When you hear the commentary of Secretary Zinke of wanting to proceed with the best intentions and in a respectful manner moving forward, you’re talking about an industry where there’s never a guarantee that you’ll have 100% safe drilling at any location.
[22:00] Tom Lyon, “I just want to point to a different factor, the way Secretary Zinke has been framing this is in terms of Energy Dominance, which is a new phrasing in the energy business. For 30 years U.S. presidents have been talking about energy independence, but this notion of energy dominance is a whole new idea and I think it is important to take a step back and realize that this is a fundamentally meaningless claim. Even if we were the number one producer of oil in the world that means nothing, there’s no Olympics for oil production there are no awards that go out. We don’t suddenly get to rule the world if we produce more oil than anybody else. And so its a deeply misguided and meaningless framing that appeals to a simple-minded nationalism.”
If there is some sort of plan, I can’t see a path for it not being challenged in court and even passing in court here are the greatest concerns that you have.
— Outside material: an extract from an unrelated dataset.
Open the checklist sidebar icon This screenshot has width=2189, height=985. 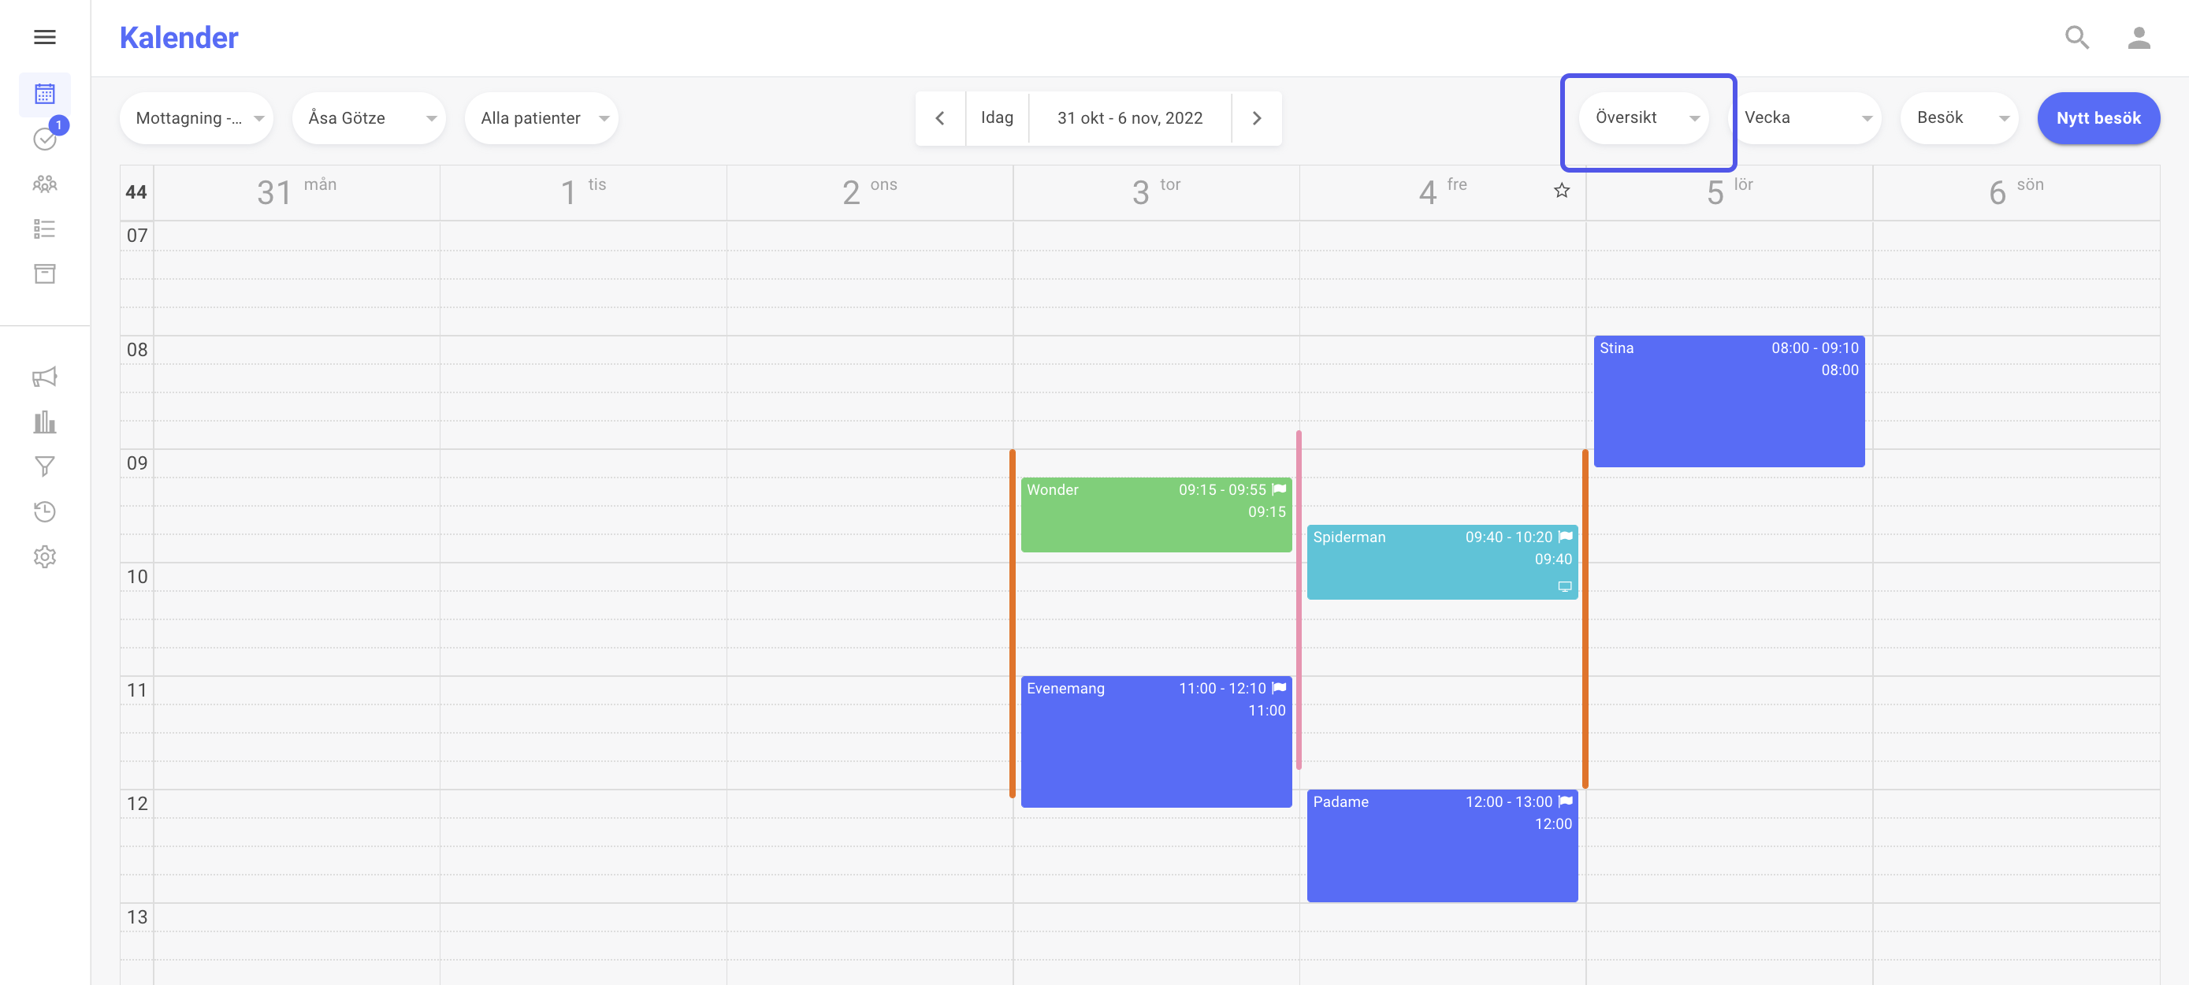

[26:00] Tom Lyon, “I’d also just point out that this may be a move that is on the wrong side of history from the perspective of the investment community also. Over the last few years there’s been a whole series of large investors who’ve announced their divestment from fossil fuels. Going back to Sept. 2014 the Rockefeller Bothers Fund announced that they would divest from fossil fuels; and I think the irony of the Rockefeller fund wanting to be one of the first to divest is pretty funny! In 2016 Norway’s central bank, which manages the world’s largest sovereign wealth fund worth $1 trillion, announced that it would divest its shares in oil and gas. In 2016 JP Morgan Chase & Co. agreed to revise its coal policy so as to no longer invest in coal mines and the World Bank announced that it would no longer fund oil and gas exploration. Right at the end of 2017, the State of New York announced that its $200 billion pension fund would stop investing in fossil fuels and within an hour the City of New York announced that its $190 billion pension fund is going to follow suit. So, it could be the market itself will end up raining on this parade and stopping it, but I don’t think we should count on that.”